Crock pots are wonderful, even for the experienced cook, because they create excellent meals with little effort and make your whole house smell amazing. I chose a crock pot recipe for this particular dish because I am making it for my parents, who are dog sitting for us this weekend while we are up north to Lake Superior for my husband’s work holiday party. I am preparing it in the morning the day they are coming so it will be ready when they arrive. After a full day’s work and a drive north to our house, they will enjoy having dinner waiting for them, accompanied by a nice bottle of wine, of course!

This recipe is a twist on the classic French Beef Burgundy. Using venison will change the flavor slightly, because venison has a stronger flavor than beef. I used a combination of round steak and strip steak that I pulled out of the freezer yesterday and let it thaw overnight. In the morning, after a snowy walk with the dogs, I came back to prepare the dish. I cut the venison into chunks and dredged it in a mixture of flour, salt and pepper. To dredge meat, take the piece of meat and roll it around in the flour mixture then shake it out in your hand to remove any excess flour. The meat is then seared quickly on both sides in a skillet of hot oil. Make sure you just sear the meat; don’t cook it through or it will toughen. This step allows the meat to remain in cube form, rather than fall apart, which will happen in a crock pot without this step. After adding the veggies (all local) and spices, it was time to add the wine.

When cooking with wine, I always use a wine I would want to drink with the dish. I do not recommend using a cheap bottle of wine you have never had before, or a wine you know you don’t like. After all, if you don’t like the flavor of it in a wine glass, it’s not going to taste any better in your food. However, for the sake of your wallet, don’t use the expensive wine that you’re saving for a special occasion. Pick a good, consumable red at a good price. For this dish, I love using Blackstone Merlot. Blackstone is a wonderful winery in Sonoma that produces consistently good wine at a great price (less than $10 per bottle). For this recipe, I recommend a California Merlot or a French Burgundy. Cabernet, Zinfandel, Sangiovese, and other such wines will impart to strong a flavor on the dish and it won’t mesh well with the rest of the flavors.

After adding all the ingredients, I set the crock pot on low and went about the rest of my day, while the house filled with delicious smells.

About 6 hours later I reduced the heat to warm to stop the cooking process but still keep the dish warm for when my parents arrive. I’m leaving a bag of organic broad egg noodles for them to eat with the burgundy, but the dish is also excellent over mashed potatoes, which provides an excellent vehicle for sopping up the delicious broth.

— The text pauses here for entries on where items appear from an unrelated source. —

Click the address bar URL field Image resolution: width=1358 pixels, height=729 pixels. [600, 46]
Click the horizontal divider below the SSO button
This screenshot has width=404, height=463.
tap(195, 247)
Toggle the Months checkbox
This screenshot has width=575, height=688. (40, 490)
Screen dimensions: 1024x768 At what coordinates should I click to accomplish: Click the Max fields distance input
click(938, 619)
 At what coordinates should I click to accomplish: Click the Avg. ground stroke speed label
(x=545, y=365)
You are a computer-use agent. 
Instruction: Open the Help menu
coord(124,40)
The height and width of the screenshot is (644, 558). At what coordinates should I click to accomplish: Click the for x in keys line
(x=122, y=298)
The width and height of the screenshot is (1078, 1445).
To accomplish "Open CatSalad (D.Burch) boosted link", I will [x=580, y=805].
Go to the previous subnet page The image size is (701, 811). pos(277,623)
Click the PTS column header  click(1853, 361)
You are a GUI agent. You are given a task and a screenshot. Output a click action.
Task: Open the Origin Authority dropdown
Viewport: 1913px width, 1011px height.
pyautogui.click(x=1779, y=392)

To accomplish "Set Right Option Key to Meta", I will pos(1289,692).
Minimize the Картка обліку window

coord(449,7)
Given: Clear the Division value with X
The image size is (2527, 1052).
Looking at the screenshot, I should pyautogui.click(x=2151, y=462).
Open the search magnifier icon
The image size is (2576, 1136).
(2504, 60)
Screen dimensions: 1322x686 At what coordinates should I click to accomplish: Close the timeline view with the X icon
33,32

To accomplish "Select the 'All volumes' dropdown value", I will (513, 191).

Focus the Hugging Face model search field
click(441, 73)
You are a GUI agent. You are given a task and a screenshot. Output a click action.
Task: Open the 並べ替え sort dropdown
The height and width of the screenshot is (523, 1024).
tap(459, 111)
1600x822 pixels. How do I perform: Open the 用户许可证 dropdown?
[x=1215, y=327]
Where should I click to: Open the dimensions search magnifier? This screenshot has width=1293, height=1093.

Now it’s off to Lake Superior!

Venison Burgundy
Makes 6 servings

¼ c flour
½ tsp salt
½ tsp freshly ground black pepper
2 lbs venison steak, rinsed and cut into 1-inch chunks
2 tbsp olive oil
1 medium onion, sliced
2 carrots, chopped
8 mushrooms (button, crimini, or portobella), sliced
½ cup fresh parsley, minced
3 cloves garlic, minced
2 bay leaves
1 c burgundy wine (or merlot)
½ c beef broth

Combine the flour, salt and black pepper. Dredge the venison cubes in the flour mixture, and brown in the olive oil in a medium skillet. Place the venison and remaining ingredients in the slow cooker and mix thoroughly to combine. Cover; cook on low for 4-6 hours (or high for 2-3 hours). Serve with broad egg noodles or garlic mashed potatoes.